I have been seeing "stick on" butterflies and flowers for some time now. That was sort of the inspiration for this piece. I did want to take it up just a notch by adding some more texture and finish with a backdrop. Also, the wood background gave me the perfect way to add depth and dimension with the use of wire.
The materials were very inexpensive. Because I used scraps of found wood, I was only in for about $5 for the wires. I already had the paper and glue.
This project may seem a little challenging, but I assure you that you CAN do it. Give it a shot and contact me if you have any questions. I look forward to seeing your flock of butterflies.
savour... gossamer wings
Get the rest after the jump...
Band of Butterflies
If you are making your own butterfly template, be sure to include several sizes and maybe even different shapes for variety.
Regular white school glue should work fine or this project.
You can secure wire to paper with tape while glue dries. Use white tape if you plan to leave it attached or light masking tape that can be removed.
If you do not wish to tackle the framing part you could also attach the palette slats to a pre-made wood frame with thin finishing nails from the back.
I made 50 butterflies of various sizes. You may wish to make more less depending on the overall size of your piece.
I measured half of the overall length from the center of the old nail holes in each direction on the palette slats so that the holes would line up as closely as possible in the finished product.
Palette or old scrap wood
Heavy gauge wire (I used the kind with the little orange flags attached that are used to mark things in the ground 1/16 inch diameter)
Drill (with drill bit to match wire, in my case 1/16 inch)
- Use the attached butterfly template (Download Butterfly Template) or make your own to draw outlines for your butterflies on the paper.
- Carefully cut out each of the butterflies. Set aside.
- Make the background by cutting your scrap wood into pieces. I made mine 44 inches long. With all slats laid out together it was 26 inches tall.
- Next cut 3 "standards" to which you will attach the slats. These should be as tall as the overall measurement of the laid out slats.
- Attach the long pieces to shorter vertical pieces (standards).
- Assemble frame all the way around using more scrap wood (mitre corners if you wish).
- Screw the frame pieces directly into the background (drill pilot holes if necessary).
- With masking tape directly on the background, outline the "band" where the butterflies will go. This should be a somewhat organic shape.
- With a drill bit the size of your wire, drill random holes within the band space you've just outlined. Make some holes in clusters.

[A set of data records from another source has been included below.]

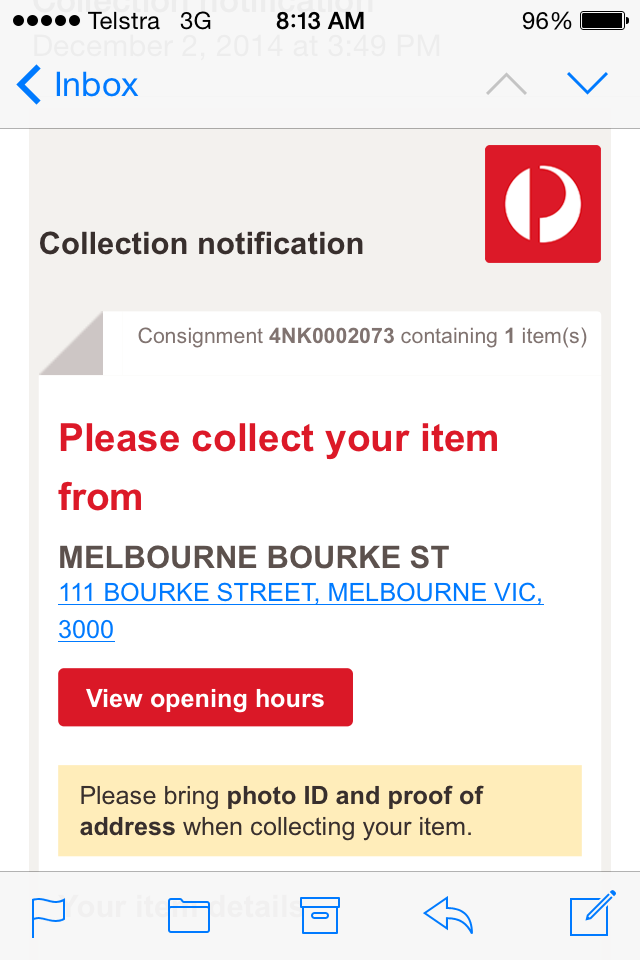Open the 111 Bourke Street address link
The height and width of the screenshot is (960, 640).
pos(300,593)
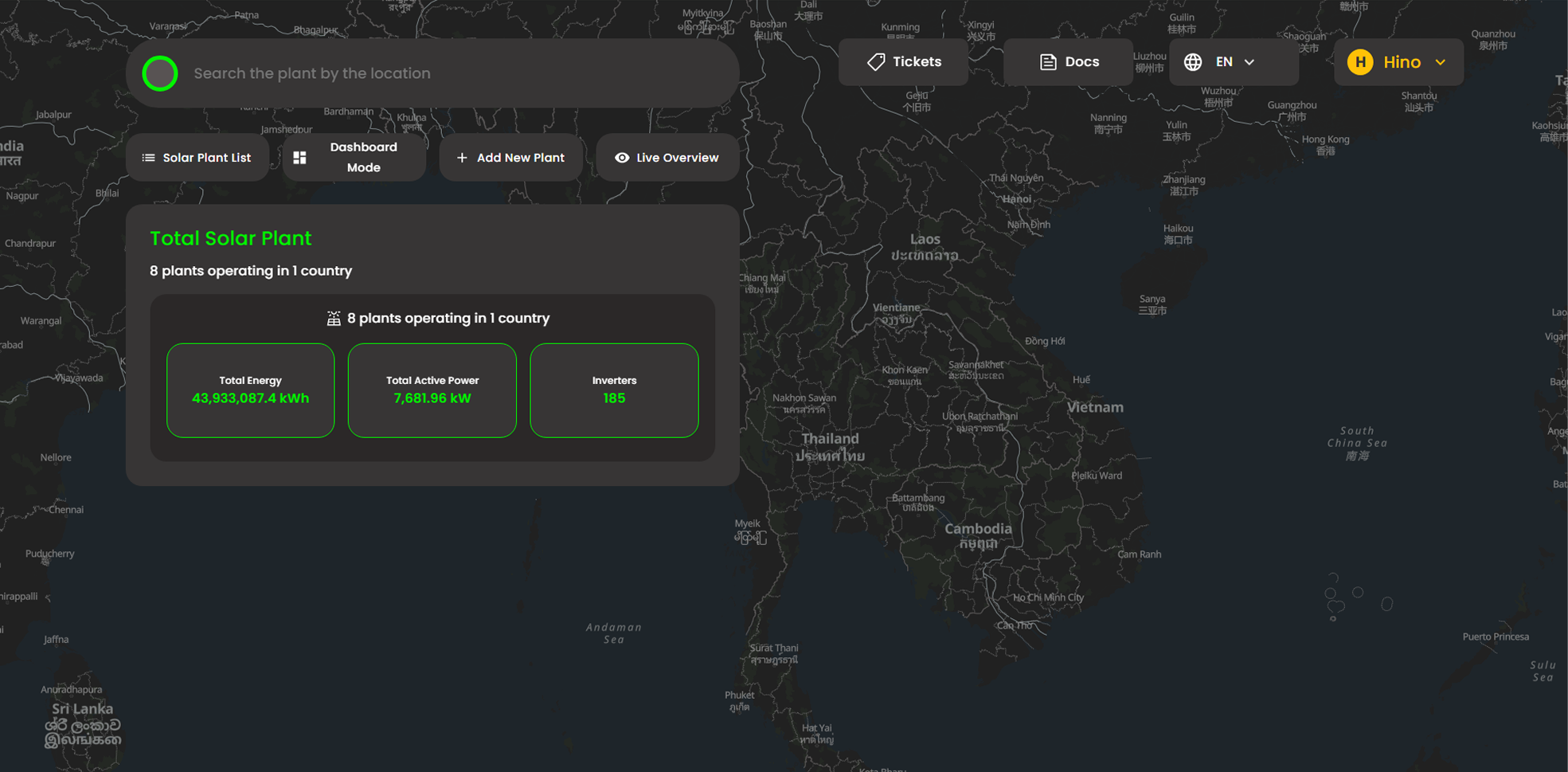Viewport: 1568px width, 772px height.
Task: Click the Docs document icon
Action: [1048, 62]

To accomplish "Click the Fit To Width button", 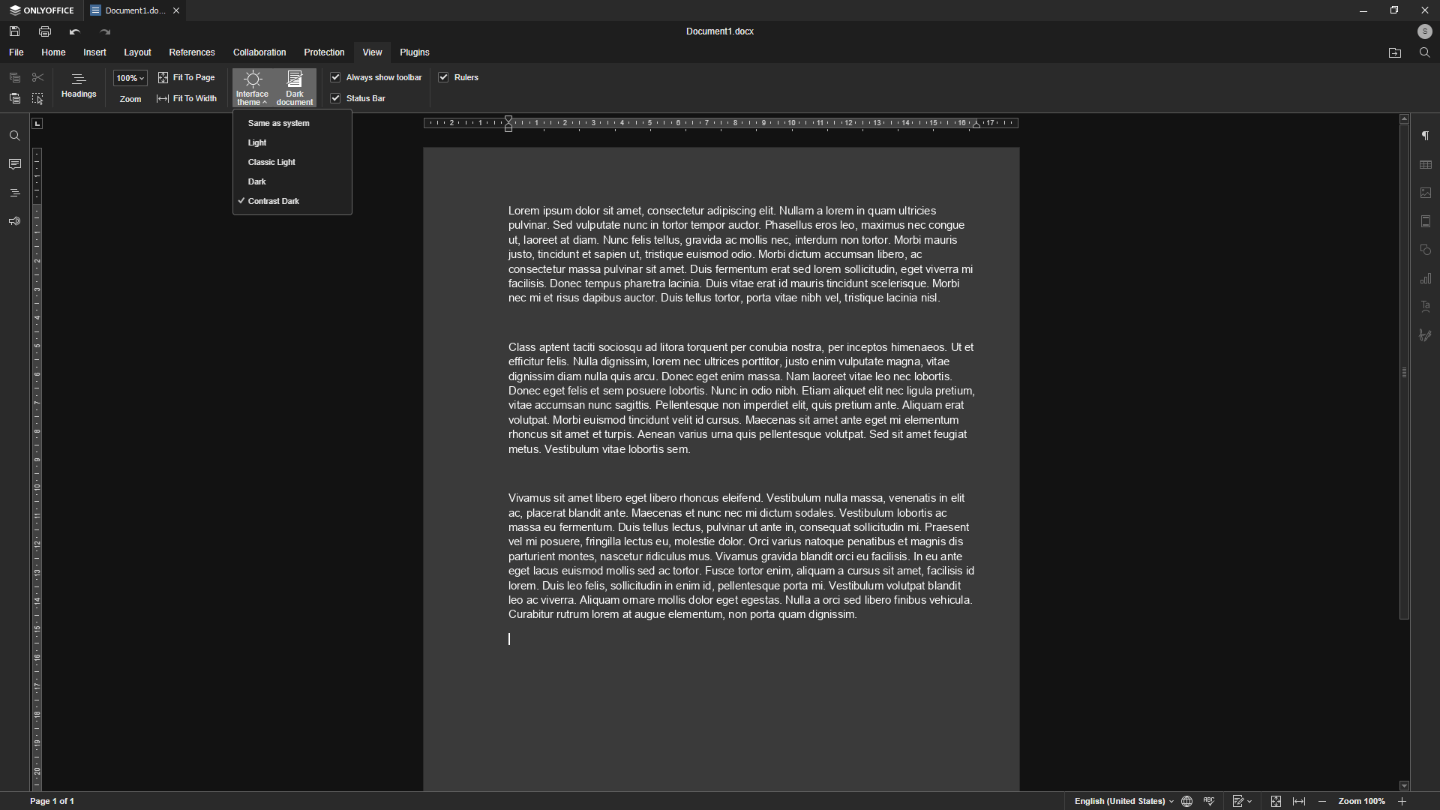I will point(187,98).
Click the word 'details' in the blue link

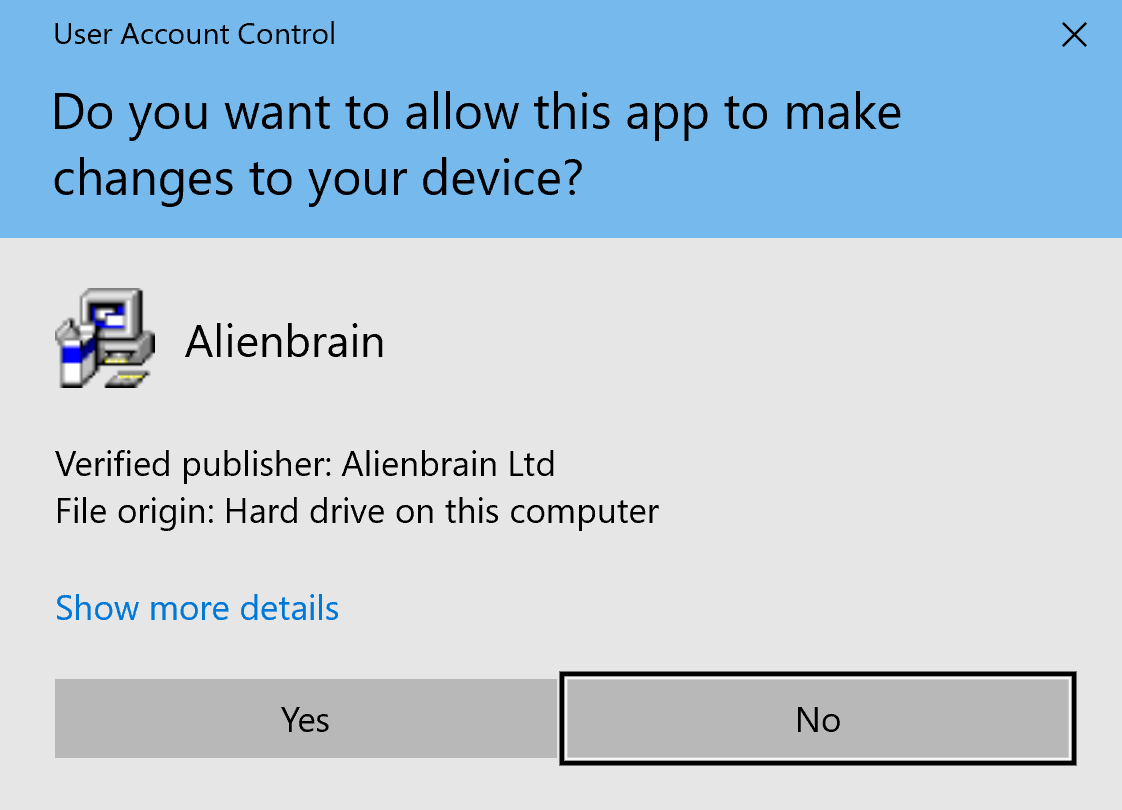tap(289, 608)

- Cut your wire into various lengths from 2-6 inches.
- Bend one end of the wire at 1/2 inch.
- Fold butterfly cutouts in half just to create a slight crease. Then unfold.
- Glue wire to spine of butterfly.
- Secure with a piece of white tape or light masking tape.
- Allow to dry overnight.
- Poke wires with butterflies attached into pre-drilled holes varying the length of the wire and sizes of butterflies.
- Bend and shape wires as necessary to achieve desired results.